Why This Blog?


Come in and make yourself at home. I'm so happy to be able to share my recipes here with you.

I bake mostly cookies, quick breads, muffins and scones -- sometimes pie, sometimes cake, but nothing too fancy. I prefer simple recipes that call for ingredients that I already have in my kitchen.

These are the recipes I will share with you. They come from family and friends, magazine clippings saved through the years, favorite cookbooks, and other blogs.

I'm so glad you came to visit. Enjoy your stay!

Michael Ann

Wednesday, June 8, 2011

Baking Tips for Breads, Muffins and Scones

Here are some tips that will help ensure bread-baking perfection every time! Just some things I have learned through the years.

You know how muffin recipes usually tell you to only fill the cups 1/2 way? That is why most home-made muffins are flat on top and unappealing! I fill the cups almost entirely.  You'll get a nice crown on the top this way.  Sometimes I like to sprinkle stuff on top before I bake them, like nuts or raw sugar.

You probably already know this, but I won't leave it out in case you don't....  A large ice cream scooper is a great tool for filling your muffin tin.  It sure beats the mess of trying to pour it directly or using a spoon.

I use the paper or foil baking cups unless the recipe says otherwise. This makes the muffins easier to handle and makes clean up a lot easier!

I highly recommend using the PAM baking spray, the one with the flour already in it. Nothing ever sticks!

I do NOT recommend non-stick bread pans or muffin tins. The crust tends to burn or just have a weird rubbery texture. Just use the PAM spray or the paper liners.
A lot of bread recipes call for lemon or orange zest. Do you have a good zester? You can buy one at any home goods store.

This is a neat tip I read somewhere. When baking muffins, fill one of the cups 1/2 way with water before you put the pan in the oven. The steam helps the muffins rise even better. Also, when you go to bake your 2nd batch and if there are lots of empty cups, this keeps the tin from warping. Cool huh? I don't always do this, for instance if the batter fills exactly 12 cups, I don't want to leave one to fill with water because then I have to do a second batch for just one muffin. 

You can usually bake any bread recipe into muffins. Keep the oven temp the same, just shorten the baking time. You will have to experiment.

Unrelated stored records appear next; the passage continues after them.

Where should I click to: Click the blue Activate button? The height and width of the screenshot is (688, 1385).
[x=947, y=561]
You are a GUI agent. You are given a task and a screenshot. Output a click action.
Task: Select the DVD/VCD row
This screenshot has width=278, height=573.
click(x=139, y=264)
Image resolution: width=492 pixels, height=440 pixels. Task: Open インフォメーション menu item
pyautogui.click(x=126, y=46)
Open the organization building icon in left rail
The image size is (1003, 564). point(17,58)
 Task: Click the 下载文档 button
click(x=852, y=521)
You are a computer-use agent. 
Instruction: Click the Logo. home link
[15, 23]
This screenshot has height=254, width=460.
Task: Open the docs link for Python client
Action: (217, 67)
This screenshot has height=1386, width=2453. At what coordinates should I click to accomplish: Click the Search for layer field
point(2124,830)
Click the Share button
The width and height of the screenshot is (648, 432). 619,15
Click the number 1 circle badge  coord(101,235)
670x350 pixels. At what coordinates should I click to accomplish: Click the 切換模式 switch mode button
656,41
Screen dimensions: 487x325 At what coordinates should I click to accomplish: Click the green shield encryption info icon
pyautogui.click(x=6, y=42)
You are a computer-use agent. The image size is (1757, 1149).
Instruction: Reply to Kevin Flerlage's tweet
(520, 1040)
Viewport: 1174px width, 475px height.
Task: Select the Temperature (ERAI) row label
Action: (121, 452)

You want your breads kind of crunchy on top and you DEFINITELY want the inside to be done. Nothing worse than gooey bread. To test for done-ness (is that a word?), insert a toothpick in the center. If it comes out clean, it is done.

If you find that your breads tend to get too brown on the top and sides, but the inside is still not done enough to remove from the oven, put a piece of aluminum foil over the top about 1/2 way through the baking time. 

Breads and muffins freeze wonderfully! Double wrap the loaves in foil and put muffins in a freezer zip lock bag.  Label with a permanent marker. Include the date!

Scones. LOVE scones. One tip. Most recipes require you to use a pastry cutter to incorporate the butter. I like to use a big cheese grater and grate the butter right into the bowl. You have to stir it into the flour frequently, but it gets that same lumpy effect. Makes sure the butter is always cold when making scones.

Happy Baking!


  1. Ooh, cheese grater for cold butter. LOVE that.

  2. :-)Got that tip from some magazine years ago....

  3. Thank you for the tips, I feel like somebody is finally telling me all the secrets!

  4. You are welcome, I'm glad you stopped by!

  5. I use the water tip all the time. And yes, it works. Usually if the recipe says it will make twelve, I normally end with one empty....LOL!! But what I do is fill all the empty cups half way with water. Like you mentioned having a partial muffin pan with maybe two or three ready to bake? I put water in every empty muffin holder.

    1. Thanks for the comment, Angie. Great endorsement for the water trick!